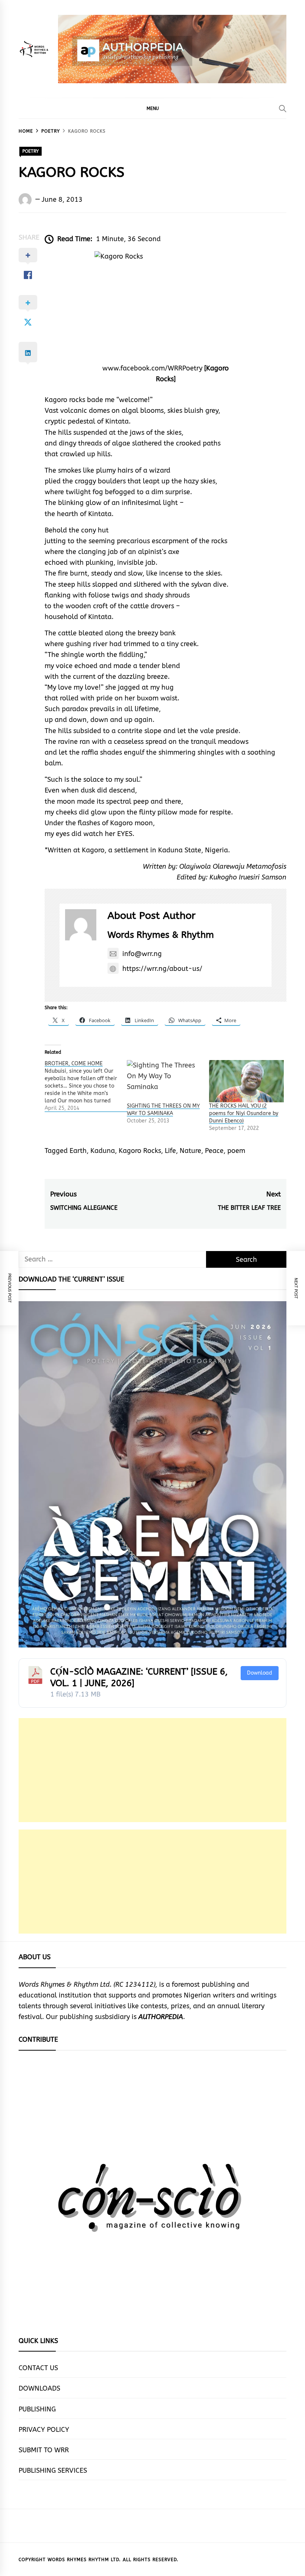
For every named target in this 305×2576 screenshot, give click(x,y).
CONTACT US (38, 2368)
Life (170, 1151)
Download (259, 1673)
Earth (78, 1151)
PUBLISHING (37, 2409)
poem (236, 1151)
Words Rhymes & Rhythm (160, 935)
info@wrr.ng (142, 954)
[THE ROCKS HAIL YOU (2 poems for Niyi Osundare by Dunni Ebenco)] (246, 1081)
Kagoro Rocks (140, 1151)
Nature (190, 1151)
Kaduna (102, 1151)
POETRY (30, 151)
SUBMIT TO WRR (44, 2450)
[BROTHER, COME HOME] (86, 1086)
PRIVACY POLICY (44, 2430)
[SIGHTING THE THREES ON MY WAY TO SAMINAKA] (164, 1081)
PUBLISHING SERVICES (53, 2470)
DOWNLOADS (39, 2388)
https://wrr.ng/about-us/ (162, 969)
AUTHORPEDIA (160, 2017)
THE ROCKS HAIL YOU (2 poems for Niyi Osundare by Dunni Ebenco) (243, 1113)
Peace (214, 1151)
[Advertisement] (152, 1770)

──────

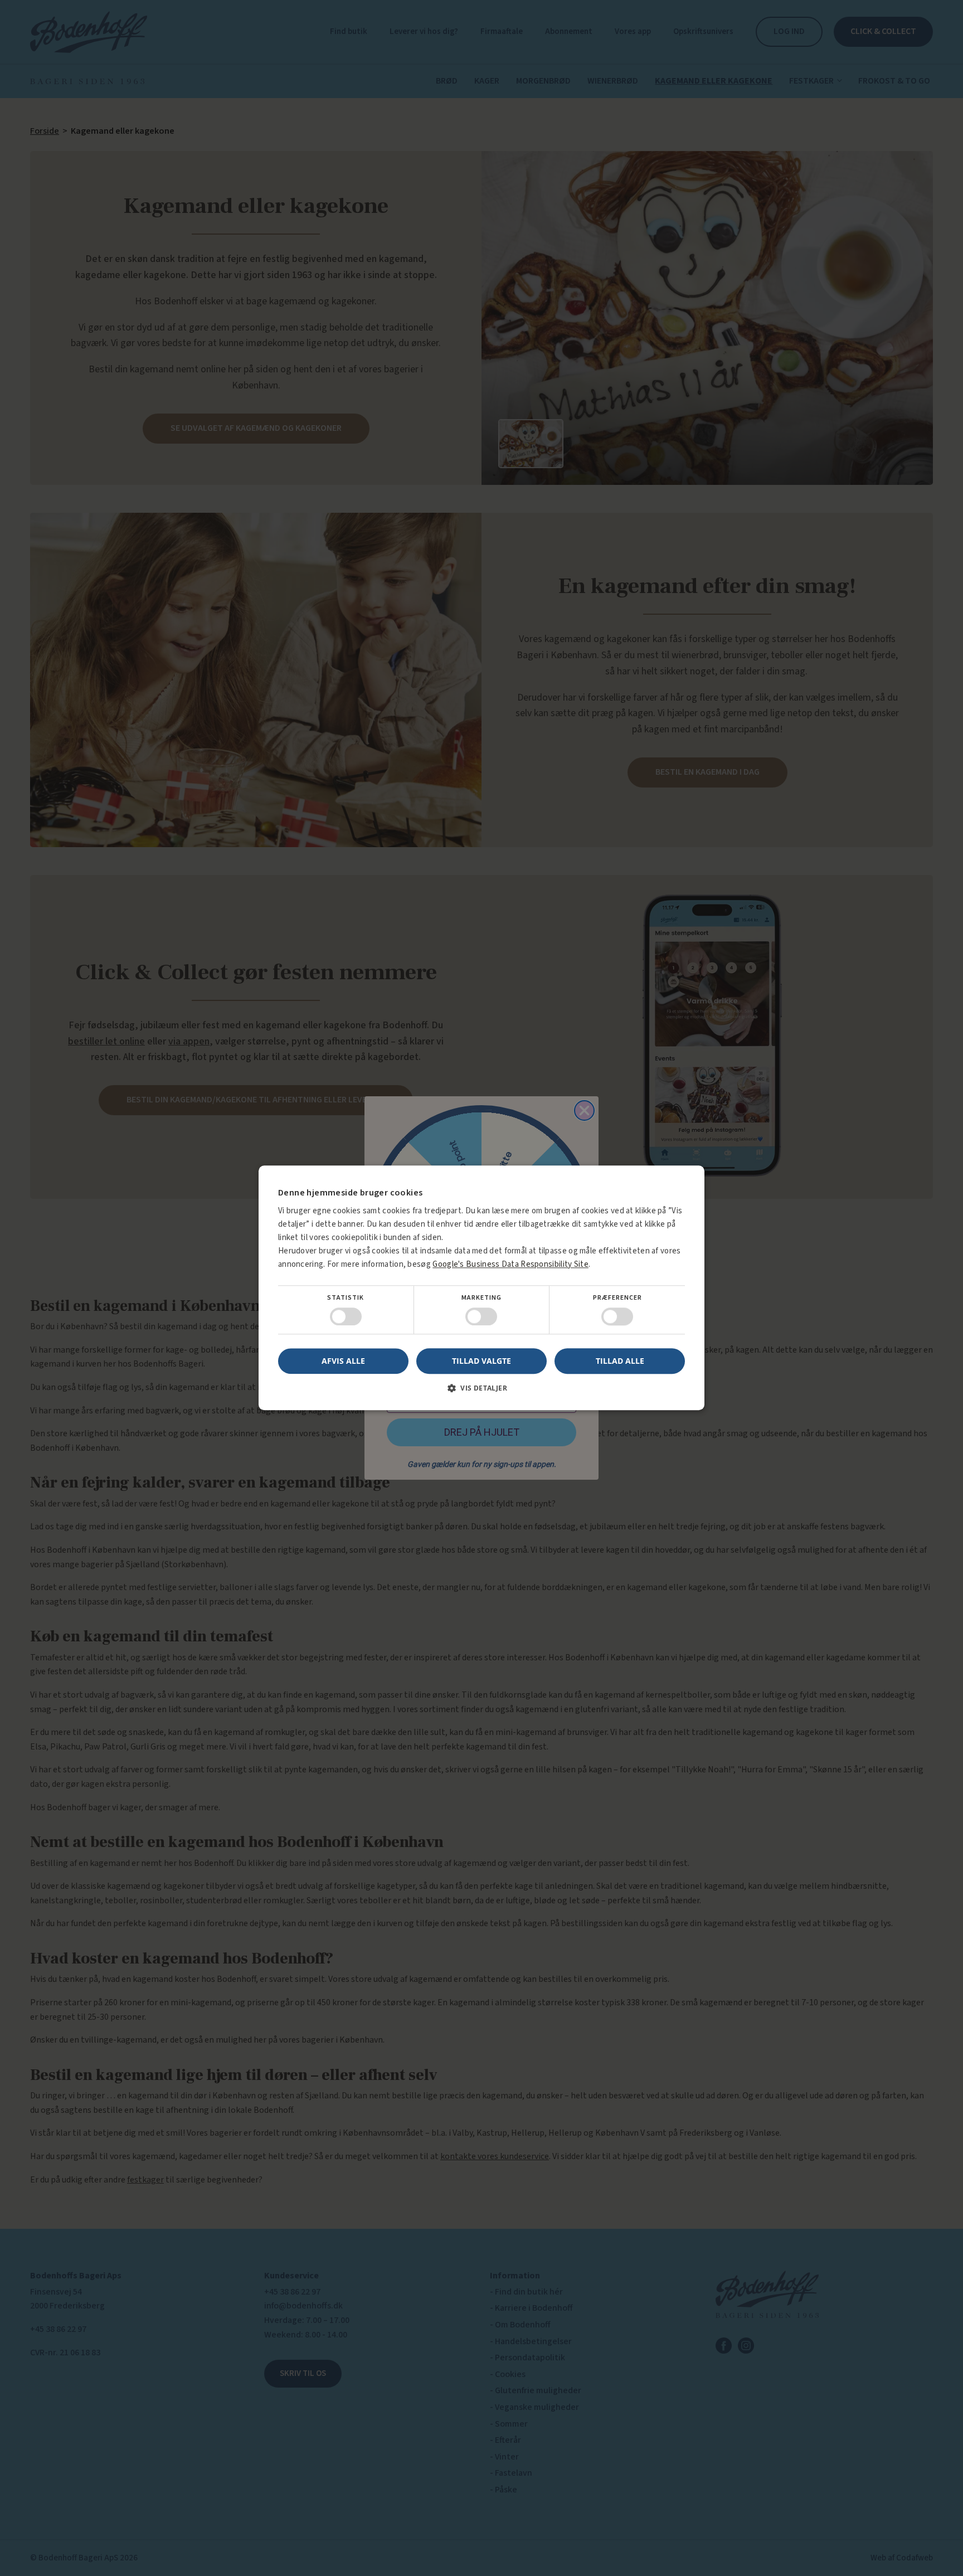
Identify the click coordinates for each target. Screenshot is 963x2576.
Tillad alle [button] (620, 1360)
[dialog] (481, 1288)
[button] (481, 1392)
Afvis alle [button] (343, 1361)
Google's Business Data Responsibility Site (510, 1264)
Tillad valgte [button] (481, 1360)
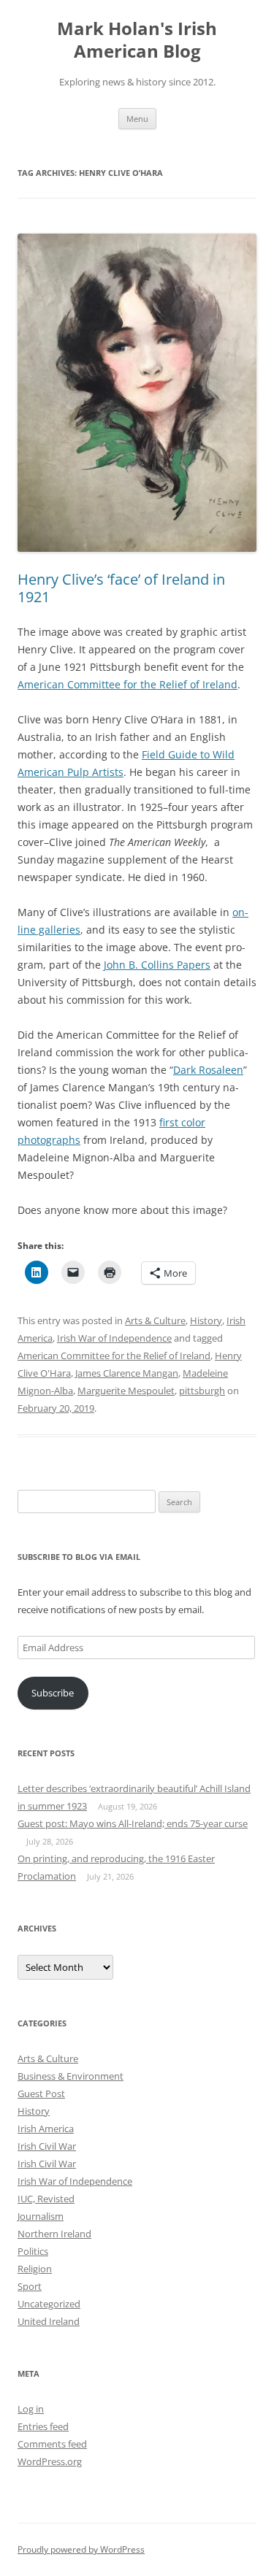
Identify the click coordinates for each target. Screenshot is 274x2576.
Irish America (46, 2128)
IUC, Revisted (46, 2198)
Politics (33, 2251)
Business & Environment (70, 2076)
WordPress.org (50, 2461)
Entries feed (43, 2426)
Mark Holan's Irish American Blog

──────

* Exercise goal:
Among the lines of the preceding data, which ones hold the word "each"? List them.

* Answer box:
Identify the click coordinates for each target. Screenshot is 963x2576.
Identify the click coordinates for each target. Screenshot is 274x2576.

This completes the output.